Rackspace Cloud is the first (and currently only) provider supported by Silver Lining.

To use Silver Lining you must sign up for an account through their website. You should sign up for “Cloud Servers” and “Cloud Files”. There’s no initial fee, and the cost for experimenting with Silver Lining will be less than a dollar as long as you don’t forget to take down the servers you create to experiment. You’ll have to have a credit card, and Rackspace Cloud will call you to confirm your account before you can use it.

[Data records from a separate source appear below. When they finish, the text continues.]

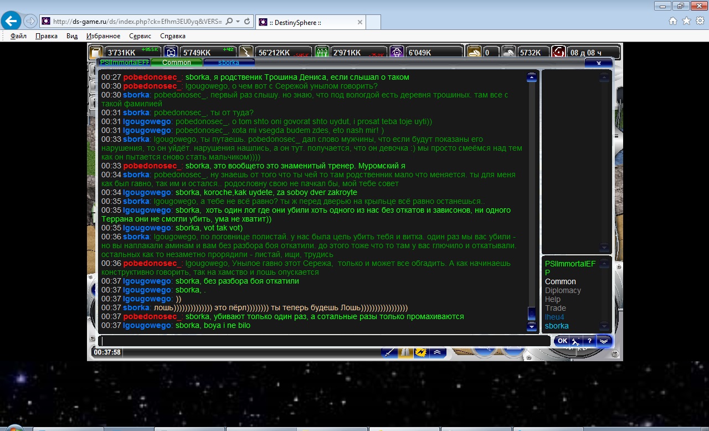Switch to the Common chat tab
709x431 pixels.
(176, 63)
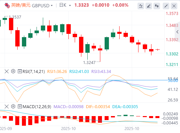Open RSI indicator settings hexagon icon
180x133 pixels.
13,71
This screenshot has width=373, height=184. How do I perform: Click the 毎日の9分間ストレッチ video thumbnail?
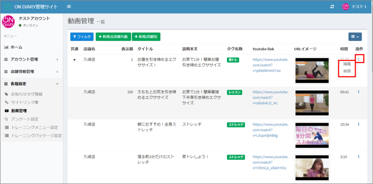pyautogui.click(x=311, y=135)
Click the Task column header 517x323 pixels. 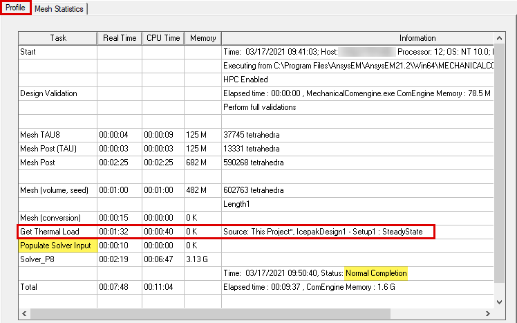click(x=57, y=38)
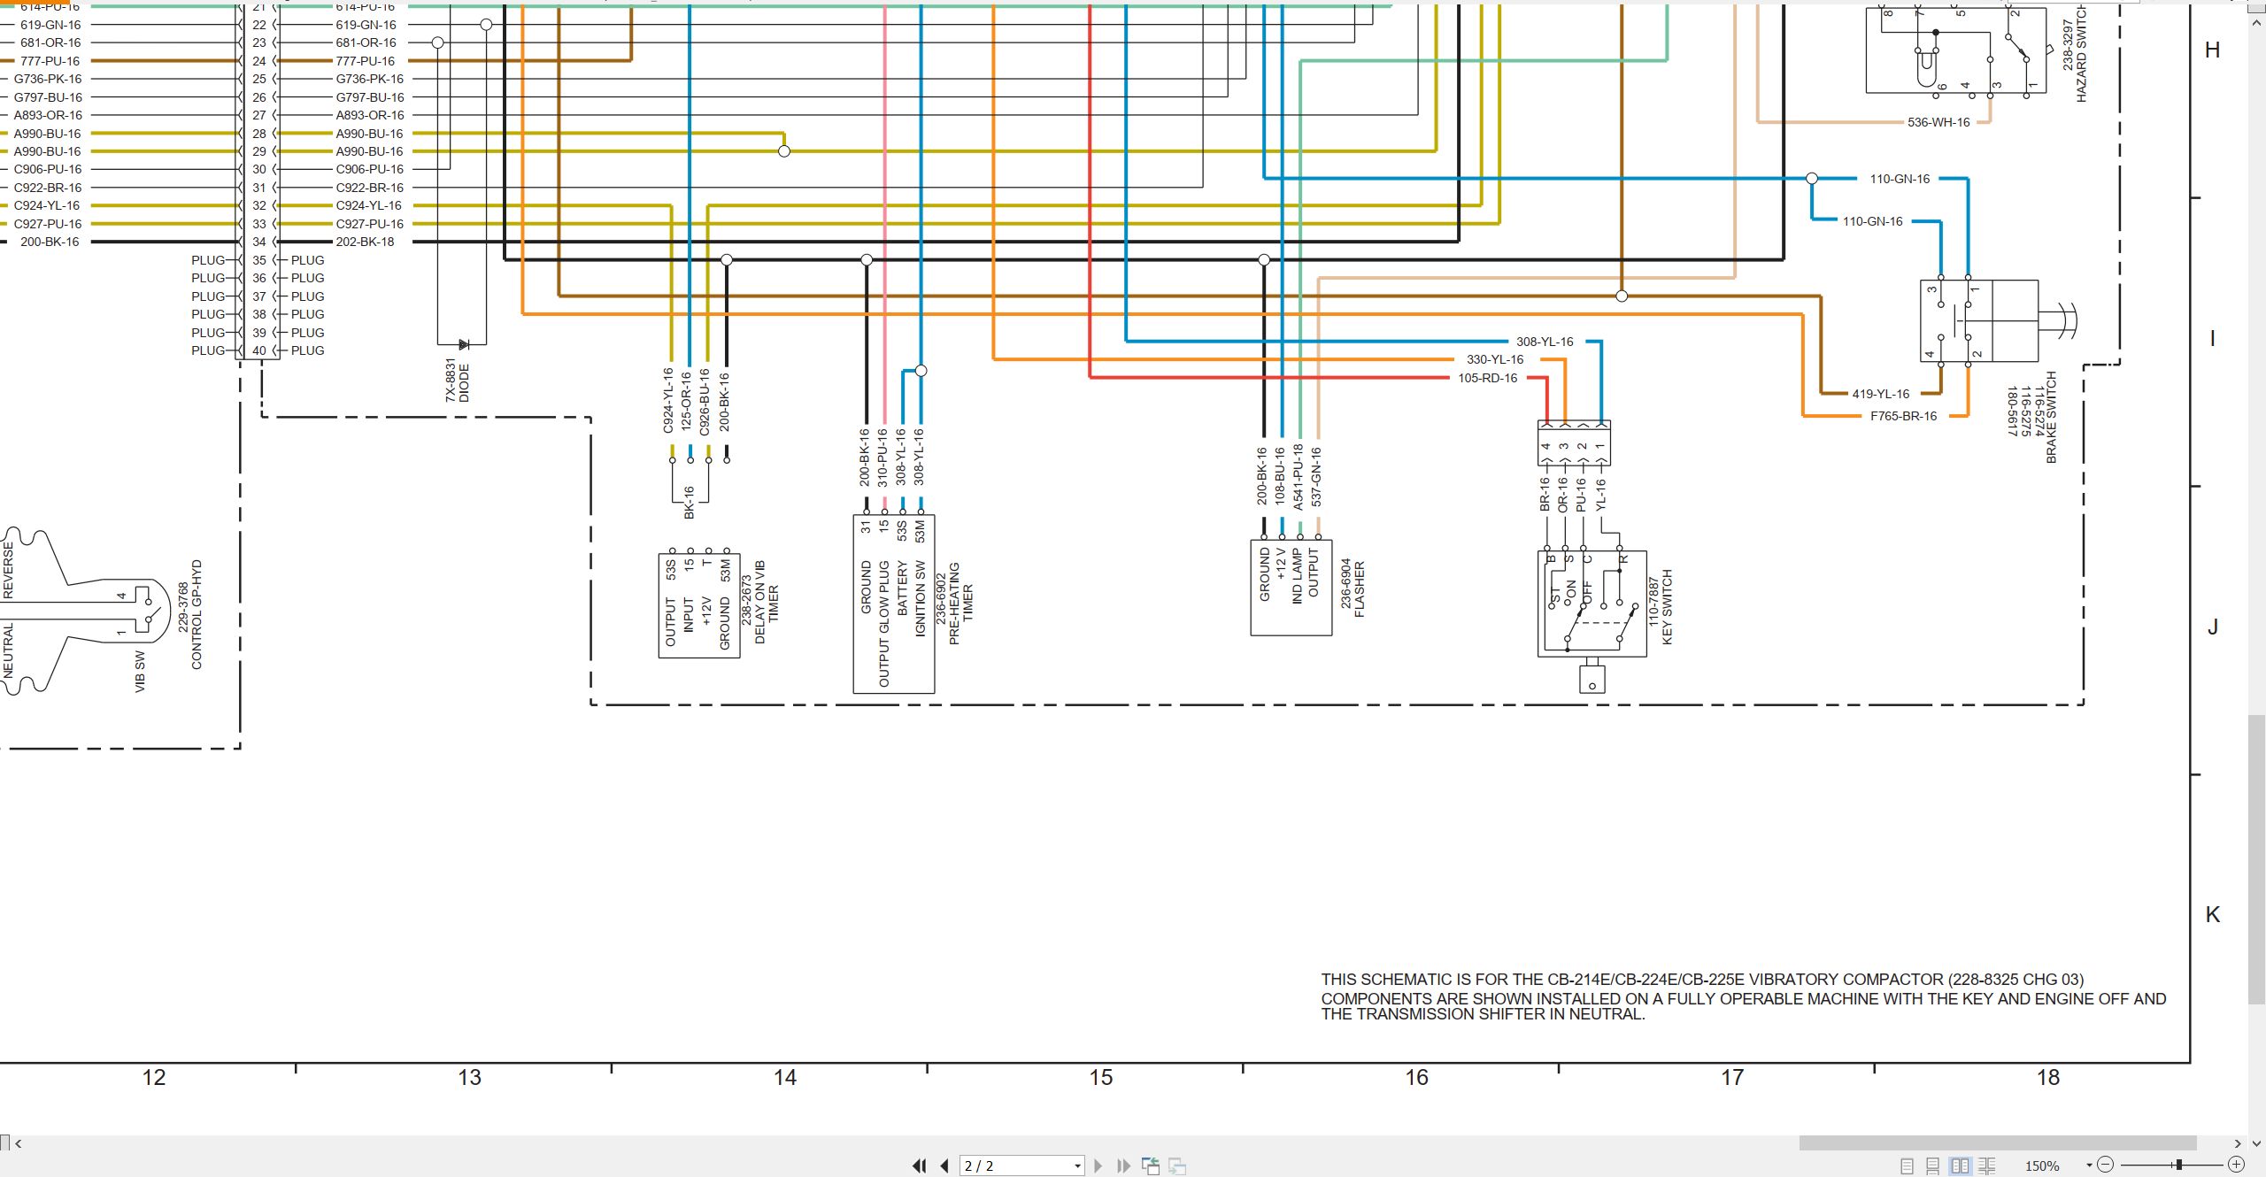Viewport: 2266px width, 1177px height.
Task: Go to the previous page
Action: [x=944, y=1165]
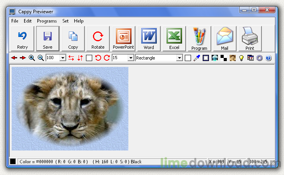The height and width of the screenshot is (175, 284).
Task: Zoom in with magnifier plus icon
Action: coord(32,58)
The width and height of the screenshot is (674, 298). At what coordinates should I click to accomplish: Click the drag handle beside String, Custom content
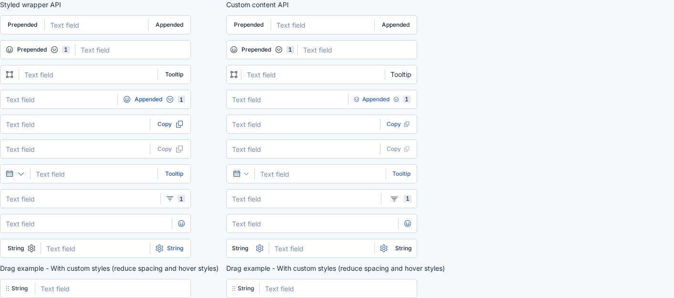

Once you have logged in go to Your Account > API Access to view or create your API key. Silver Lining needs to know your username and API key, which it will ask you for when you first start the command.

Host It Yourself

You don’t need to use commands like silver create-node to make use of Silver Lining. If you have a machine with a fresh install of Ubuntu Jaunty (or Karmic) then you can use silver setup-node to configure the machine and silver update to deploy applications. It’s harder to test things without the ability to create and destroy servers on demand, but the basic infrastructure is not really dependent on that.

Don’t use this on a server you want to keep! silver setup-node is not aggressive in modifying the server, but it doesn’t particularly keep track of what it does, nor is there any reason it should. Also if you have local modifications on the server, those modifications can be lost; all updates are done with the assumption that it’s being given a bare Ubuntu installation to work with.

Other Providers

Silver Lining is built on libcloud. libcloud abstracts over the API of quite a few cloud providers. Any of these providers should be a possible platform for Silver Lining; the basic abstractions already exist, it just needs some testing. The only thing that’s currently really Rackspace-specific is that on node creation some files are uploaded – not a complete set, mostly just /root/.ssh/authorized_keys2. This is built in to some other APIs (e.g., I believe EC2 node creation automatically sets up authorized_keys). It would require a bit of abstraction as a result.

The best way to try a new provider is to fork the Silver Lining repository, try it out, and make what patches are necessary – probably to the routine that creates ~/.silverlining.conf (silverlining.createconf), silver create-node (silverlining.commands.create_node), and maybe silver setup-node (silverlining.commands.setup_node) – though I expect setup-node will be fine.